– Вылетел за дверь, как стрела из лука, – Бернард говорил. – Оставил свои стихи. О дружба, я тоже умею сушить розы в сонетах Шекспира! О дружба, как метко разят твои стрелы – сюда, сюда, опять сюда. Он посмотрел на меня, обернулся и посмотрел; оставил свои стихи. Как поднялся, клубясь, застивший мне душу туман! Умирать буду – не забуду этого знака доверия. Длинной волной, круглым, тяжелым валом он накатил на меня и опустошил, вскрыл, оголил гальку на прибрежье души. Унизительно. Я обратился в мелкую гальку. Сметены все подобья. Нет, ты не Байрон, ты – это ты. Другой человек тебя сводит к твоему единственному я – как странно.
Как странно: между нами прядется нить, сучится, тростится и тянется сквозь туманные дали нас разделившего мира.

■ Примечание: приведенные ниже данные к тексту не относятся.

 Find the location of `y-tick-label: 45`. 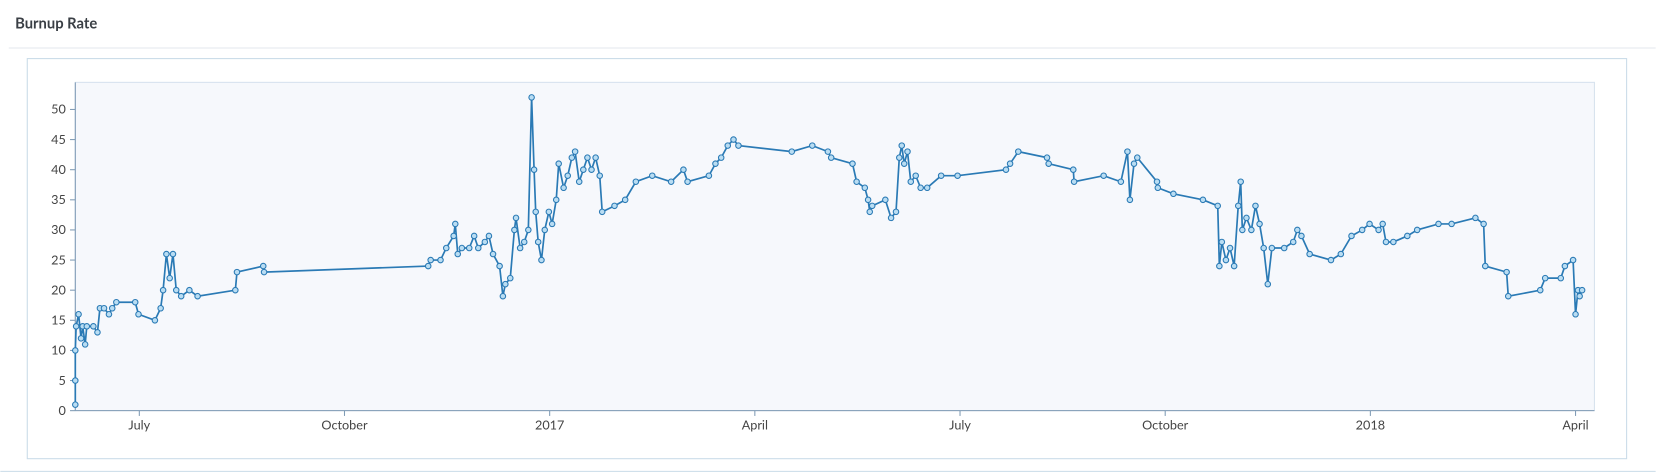

y-tick-label: 45 is located at coordinates (58, 140).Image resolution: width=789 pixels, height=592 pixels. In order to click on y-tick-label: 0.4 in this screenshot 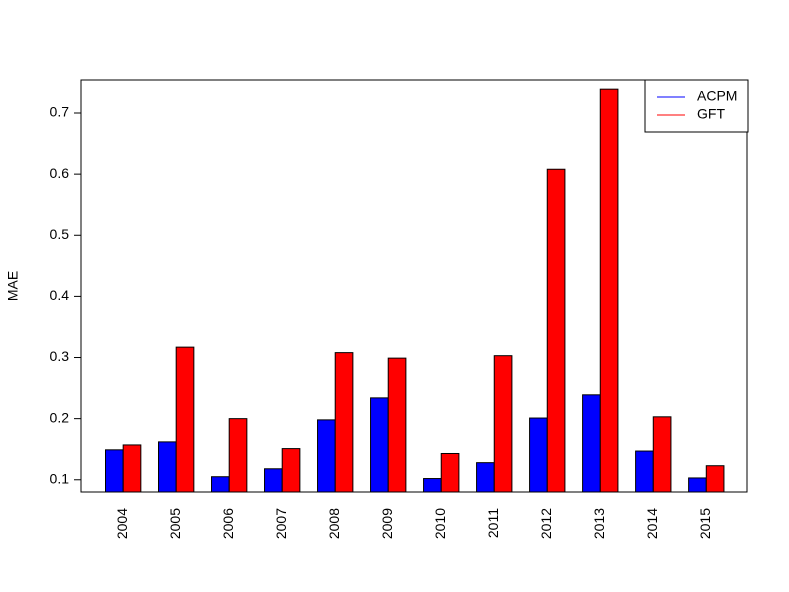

Он ушел; я стою с его стихами в руках. И между нами – нить. И все-таки – как хорошо, как приятно освободиться от чужого присутствия, от темно-испытующего догляда! Как чу´дно – задернуть шторы и никого не впускать; и пусть они слетаются, мои постояльцы, жалкие, свойские, которых он распугал своей силой, заставил спасаться по неведомым темным углам. Духи насмешки и наблюдательности, которые даже от той опасной минуты меня оградили, снова всей стаей летят восвояси. С ними снова я Бернард; я Байрон; я то, и другое, и третье. Они затеняют свет и как встарь меня одаряют своими штуками, трюками, замечаньями и тучкой кутают прекрасную простоту той минутной растроганности. Потому что во мне больше моих я, чем думает Невил. Мы не так просты, как нашим друзьям способней было бы для собственных нужд. Но любовь проста.

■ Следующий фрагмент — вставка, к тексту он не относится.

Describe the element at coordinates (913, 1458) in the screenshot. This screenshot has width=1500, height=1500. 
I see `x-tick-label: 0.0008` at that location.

Ну вот они и вернулись, мои домашние, свойские духи. Укрепления, которые Невил прорвал, проткнул своей удивительно ловкой рапирой, воздвигнуты снова. Я опять почти цел, почти целен; и подумать только, как приятно снова ввести в игру все, что Невил во мне проглядел! Вот я раздвигаю шторы, смотрю в окно и думаю: «Ему бы это не доставило ровно никакого удовольствия; а меня это тешит». (Мы пользуемся друзьями, чтоб мерить свой собственный рост.) Я схватываю такое, что Невилу в жизни не поймать. Там, от нас через дорогу, распевают охотничьи песни. Празднуют какой-то успех своих биглей. Мальчики в шапочках, которые поворачивались все разом, когда линейка огибала лавровый куст, теперь огревают друг друга по заду и хвастаются. Но Невил, избегая соприкосновений, украдкой, как заговорщик, спешит к себе в комнату. Я вижу: вот откинулся в низком кресле, смотрит в огонь, который вдруг обретает архитектурную твердость. Если бы в жизни, – он думает, – было такое вот постоянство, такой порядок – ведь пуще всего он жаждет порядка и презирает мою байроническую растрепанность; и тут он задергивает шторы; на засов запирает дверь. Его глаза (он влюблен ведь; мрачный образ этой любви правил на нашей встрече) застилаются страстной тоской; в них стоят слезы. Он хватает кочергу и вмиг прибивает росток твердости, пробившийся из горящего кокса. Все меняется. Юность, любовь. Шлюпка прошла ветельной аркой, теперь она под мостом. Персивал, Тони, Арчи, еще кто-то отправится в Индию. Мы не увидимся больше. Тут он тянет руку к своей записной книжке – аккуратному томику, обернутому мрамористой бумагой, – и страстно строчит долгие строки стихов, в манере того поэта, каким сейчас особенно увлечен.
Ну а мне надо одуматься; глянуть в окно; послушать. Опять оголтелый хор. Теперь фарфор кокают – это такой ритуал у них. Хор, как крушащий старые вязы горный поток, разбившись о камни, пенными руладами низвергается в пропасть. А они катятся себе дальше; скачут; за собаками; за мячом; раскачиваются вверх-вниз, как мучные мешки, прикрепленные к веслам. Сметены переборки – все они, как один. Нервный октябрьский ветер проносит пучками шум и тишь через двор. Вот опять фарфор кокают – такой ритуал. Старуха с кошелкой бредет враскачку домой вдоль огненно-красных окон. Побаивается: не напали бы, в канаву бы не столкнули. А сама останавливается, якобы погреть ревматические, узловатые руки, у костра, мечущего ленты искр и бумажный сор. Старуха под озаренным окном. Контраст. Я его вижу, а Невил не видит; я его чувствую, а Невил не чувствует. Вследствие чего он достигнет совершенства, а я провалюсь, и ничего после меня не останется, кроме непропеченных, песком присыпанных фраз.